* Extrait du texte
━━━━━━━━━━━━━━━━
Le code du travail ne donne aucune définition de la faute grave. Selon la jurisprudence, la faute grave se définit comme étant celle qui résulte d'un fait ou d'un ensemble de faits imputables au salarié, constituant une violation des obligations qui résultent du contrat de travail ou des relations de travail d'une importance telle qu'elle rend impossible le maintien du salarié dans l'entreprise et la poursuite du contrat de travail pendant la durée du préavis.
La faute grave suppose une action délibérée ou une impéritie grave, la simple erreur d'appréciation ou l'insuffisance professionnelle ne pouvant ouvrir droit à une sanction disciplinaire. La gravité d'une faute n'est pas nécessairement fonction du préjudice qui en est résulté. La commission d'un fait isolé peut justifier un licenciement disciplinaire, y compris pour faute grave, sans qu'il soit nécessaire qu'il ait donné lieu à avertissement préalable.
La faute grave est celle qui rend impossible le maintien du salarié dans l'entreprise et justifie la cessation immédiate du contrat de travail sans préavis, en tout cas une rupture immédiate du contrat de travail avec dispense d'exécution du préavis. Elle peut justifier une mise à pied conservatoire, mais le prononcé d'une telle mesure n'est pas obligatoire. La faute grave ne saurait être admise lorsque l'employeur a laissé le salarié exécuter son préavis au salarié. En revanche, il importe peu que l'employeur ait versé au salarié des sommes auxquelles il n'aurait pu prétendre en raison de cette faute, notamment l'indemnité compensatrice de préavis ou les salaires correspondant à une mise à pied conservatoire.
En cas de faute grave, la mise en oeuvre de la procédure de licenciement doit intervenir dans un délai restreint après que l'employeur a eu connaissance des faits fautifs, mais le maintien du salarié dans l'entreprise est possible pendant le temps nécessaire pour apprécier le degré de gravité des fautes commises.
Si la charge de la preuve du caractère réel et sérieux du licenciement ne pèse pas plus particulièrement sur l'employeur (la Cour de cassation juge que la preuve du caractère réel et sérieux du motif de licenciement n'incombe spécialement à aucune des parties), il incombe à l'employeur, en revanche, d'établir la faute grave ou lourde. Le juge forme sa conviction au vu des éléments fournis par les parties et au besoin après toutes mesures d'instruction qu'il estime utiles.
Dans tous les cas, en matière de bien-fondé du licenciement disciplinaire, le doute doit profiter au salarié.
Aucun fait fautif ne peut donner lieu à lui seul à l'engagement de poursuites disciplinaires (date de convocation à l'entretien préalable ou de prononcé d'une mise à pied conservatoire / date de présentation de la lettre recommandée ou de remise de la lettre simple pour une sanction ne nécessitant pas un entretien préalable) au-delà d'un délai de deux mois à compter du jour où l'employeur a eu une connaissance exacte de la réalité, de la nature et de l'ampleur des faits reprochés au salarié.
━━━━━━━━━━━━━━━━
* Documents de base
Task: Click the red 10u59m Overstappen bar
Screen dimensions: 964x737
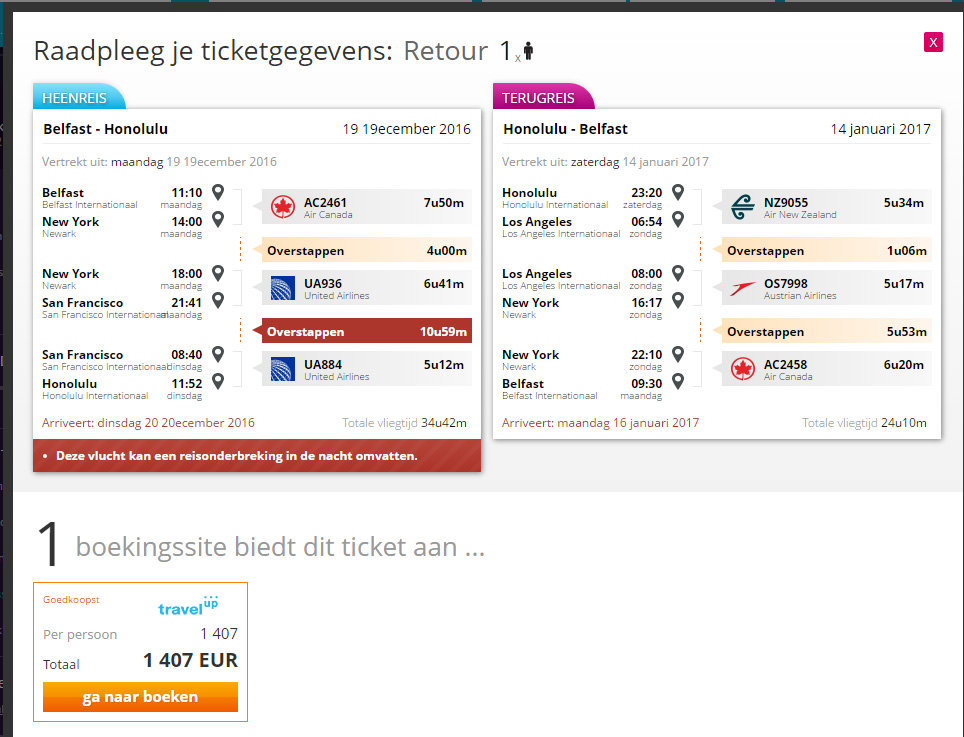Action: click(x=366, y=331)

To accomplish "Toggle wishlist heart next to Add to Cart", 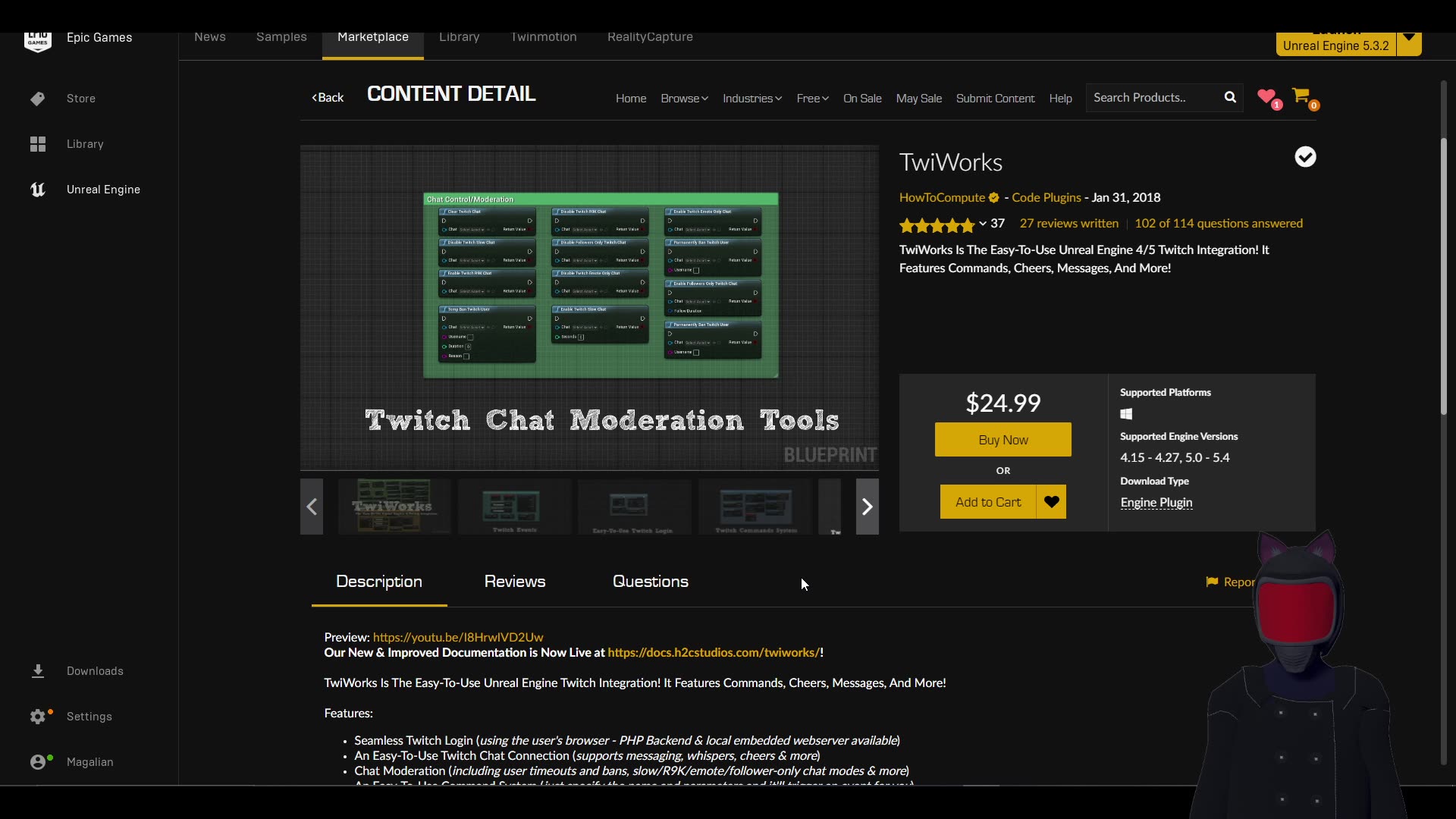I will (x=1051, y=502).
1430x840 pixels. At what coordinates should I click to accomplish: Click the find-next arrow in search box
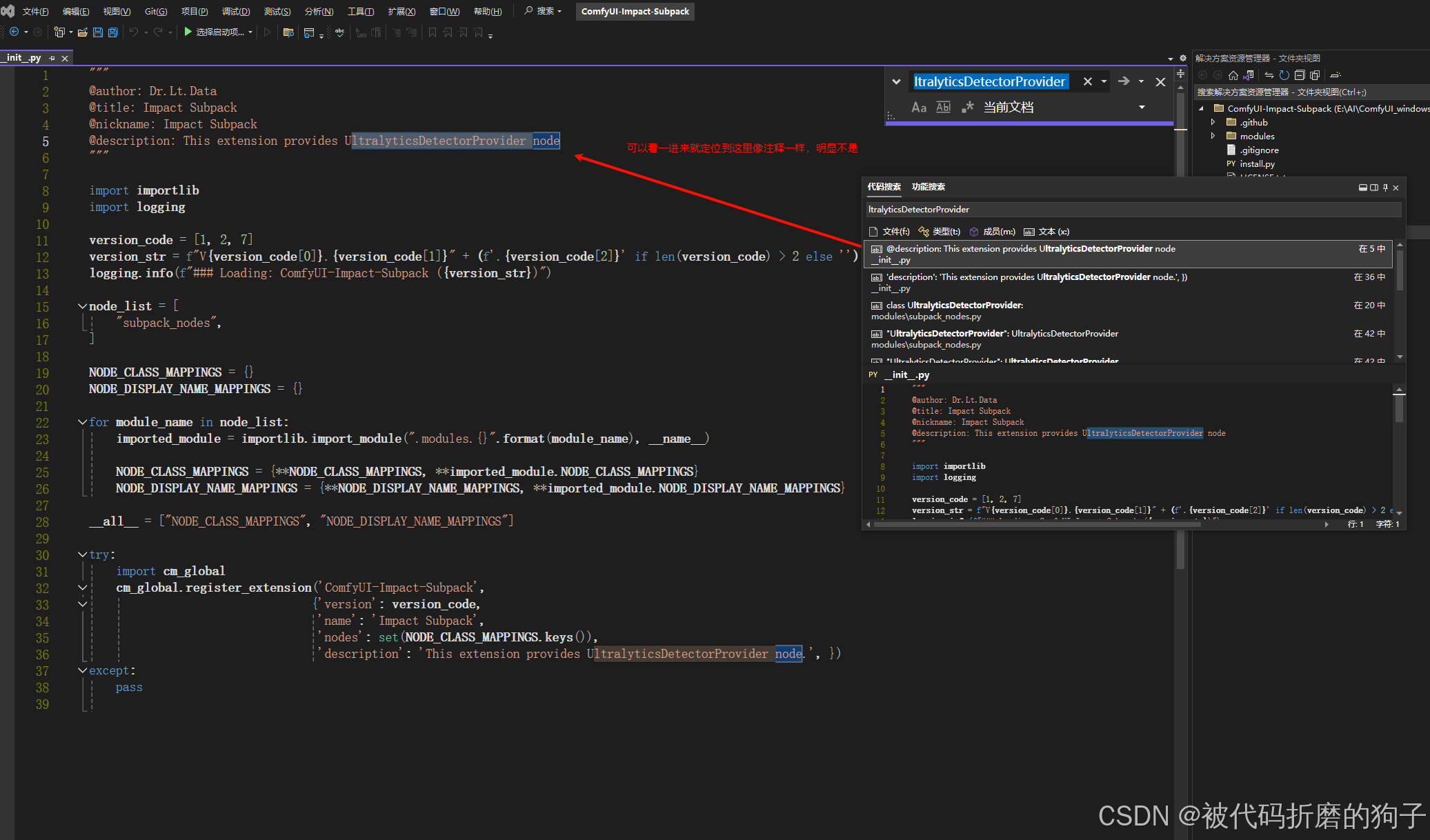tap(1124, 81)
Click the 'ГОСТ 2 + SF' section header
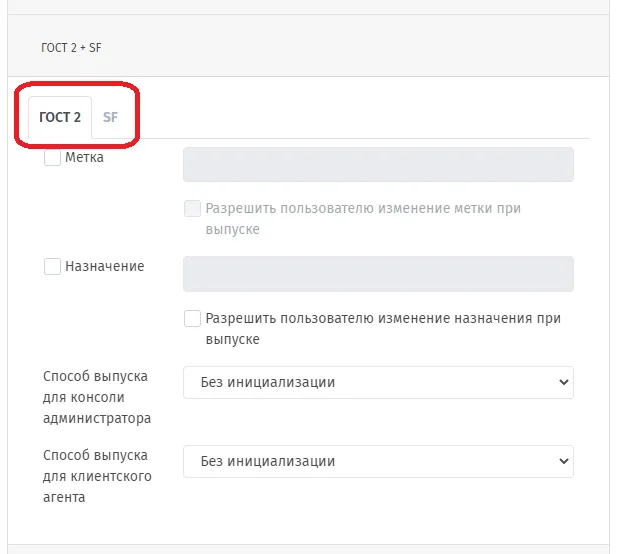Viewport: 626px width, 554px height. tap(71, 47)
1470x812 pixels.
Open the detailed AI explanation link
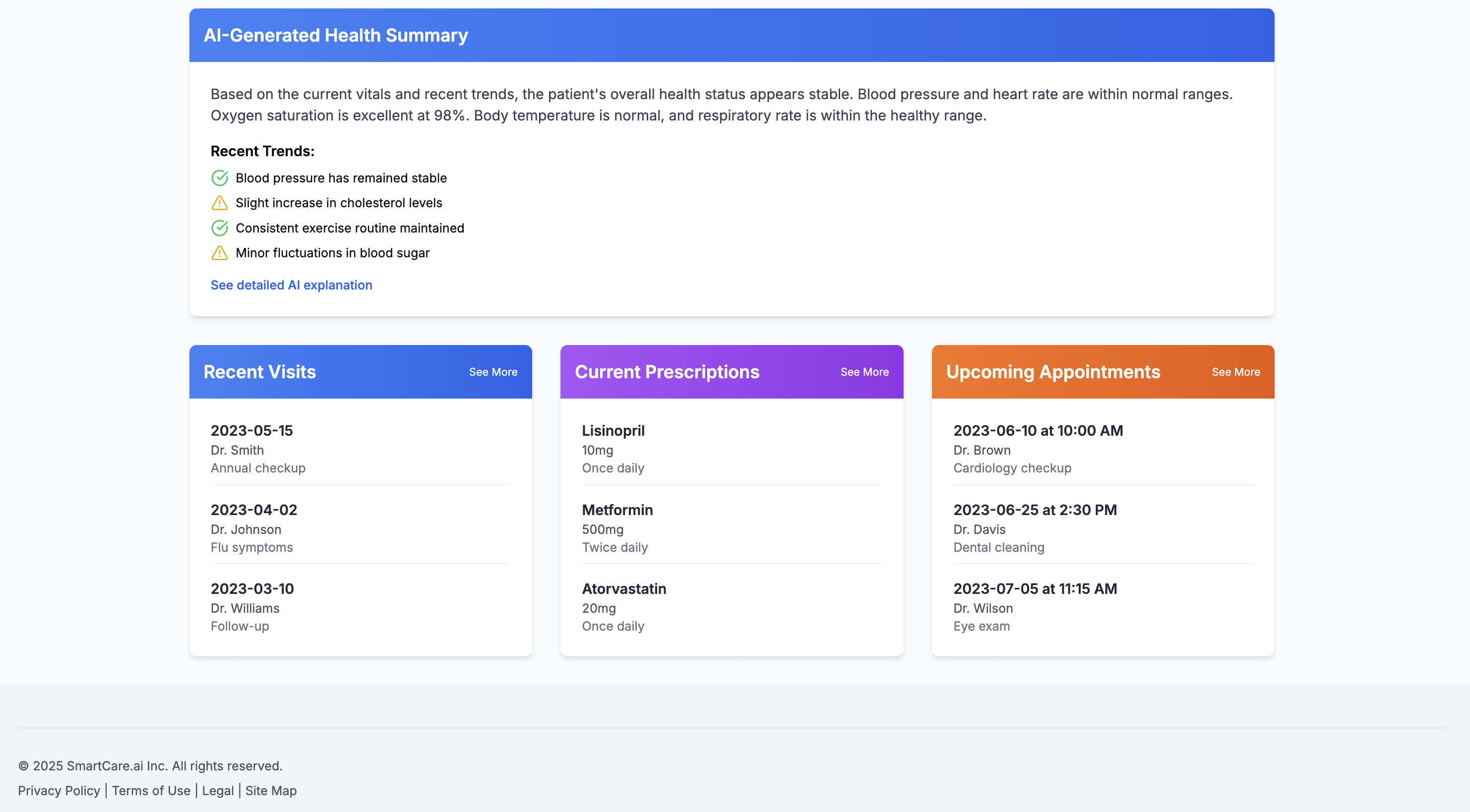click(291, 285)
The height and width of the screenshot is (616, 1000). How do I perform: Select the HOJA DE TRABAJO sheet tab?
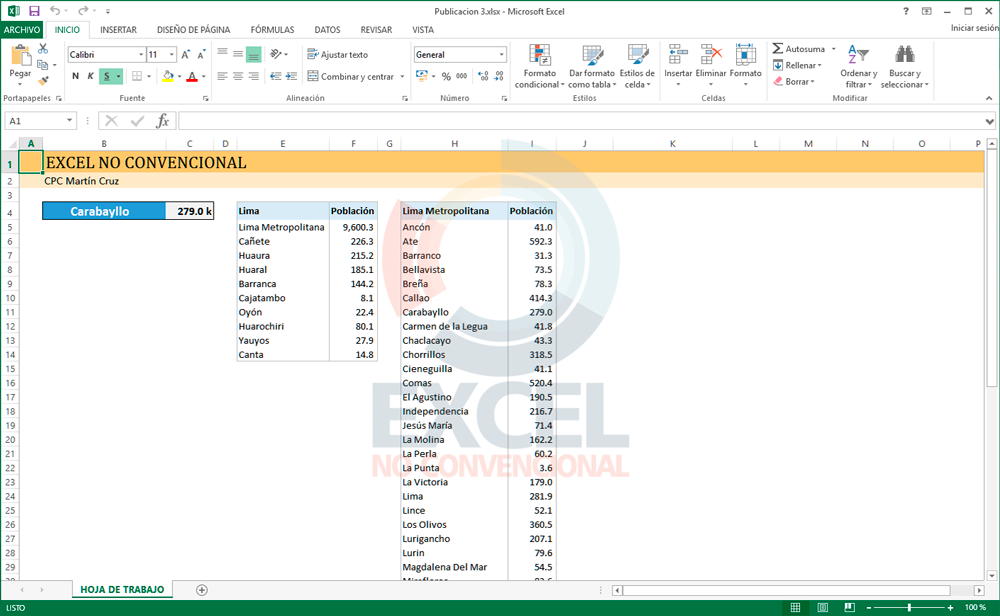(122, 590)
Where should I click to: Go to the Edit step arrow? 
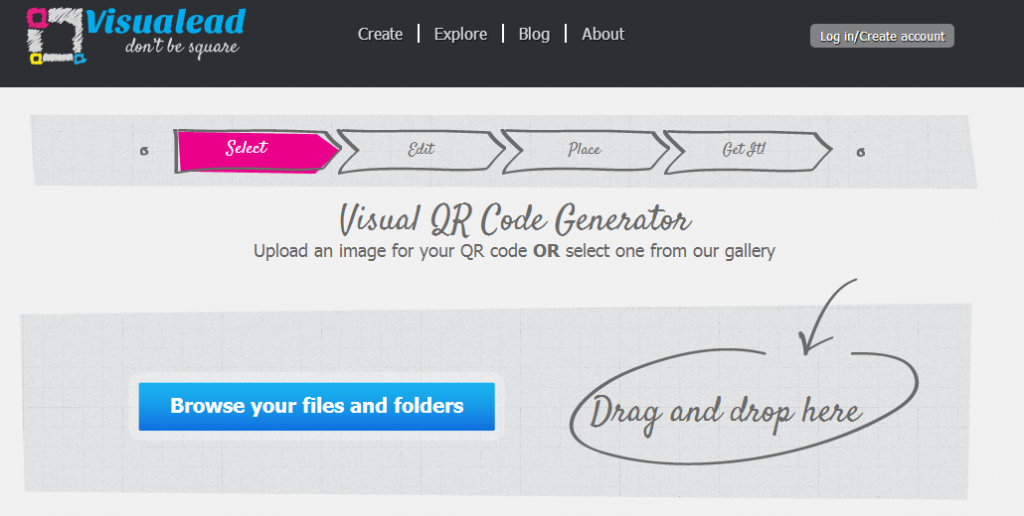tap(420, 150)
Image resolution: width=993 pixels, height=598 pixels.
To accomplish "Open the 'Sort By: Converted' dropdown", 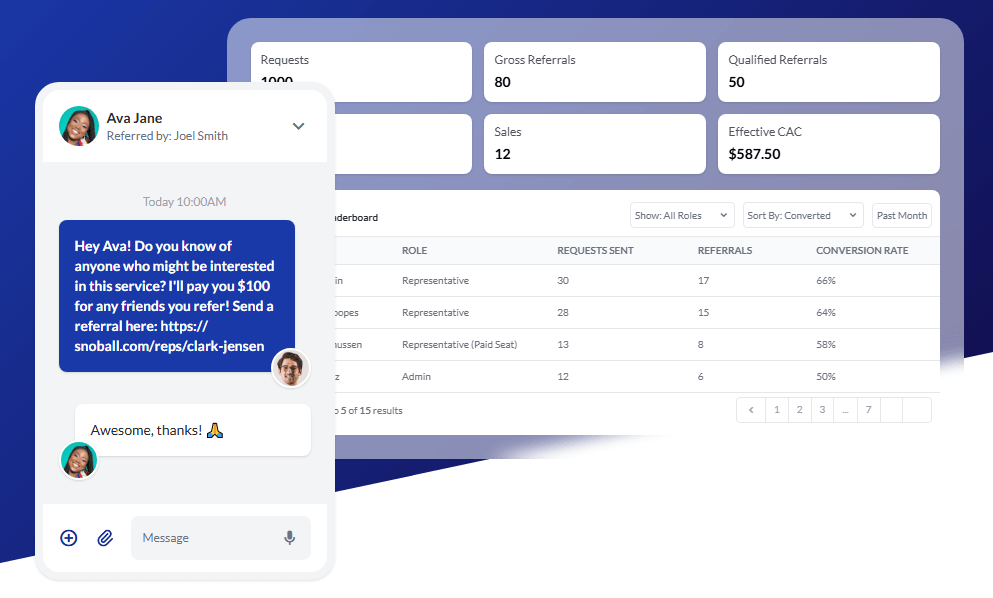I will (x=802, y=215).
━━━━━━━━━━━━━━━━
* Problème posé A
Rassemblez toutes les lignes des enregistrements qui contiennent la chaîne « arrow », en tenant compte de la casse.
* Problème posé B
Poursuivez le texte sur la faute grave à partir du point où il s'interrompt.

* Réponse attendue A
1430x840 pixels. At what coordinates should I click to accomplish: Click the find-next arrow in search box
Where should I click to: Go to the Edit step arrow? 

* Réponse attendue B
Si un fait fautif ne peut plus donner lieu à lui seul à une sanction disciplinaire au-delà du délai de deux mois, ces dispositions ne font pas obstacle à la prise en considération de faits antérieurs à deux mois dès lors que le comportement du salarié s'est poursuivi ou s'est réitéré dans ce délai, l'employeur pouvant ainsi invoquer une faute prescrite lorsqu'un nouveau fait fautif est constaté, à condition toutefois que les deux fautes procèdent d'un comportement identique. Toutefois, aucune sanction antérieure de plus de trois ans à l'engagement des poursuites disciplinaires ne peut être invoquée à l'appui d'une nouvelle sanction.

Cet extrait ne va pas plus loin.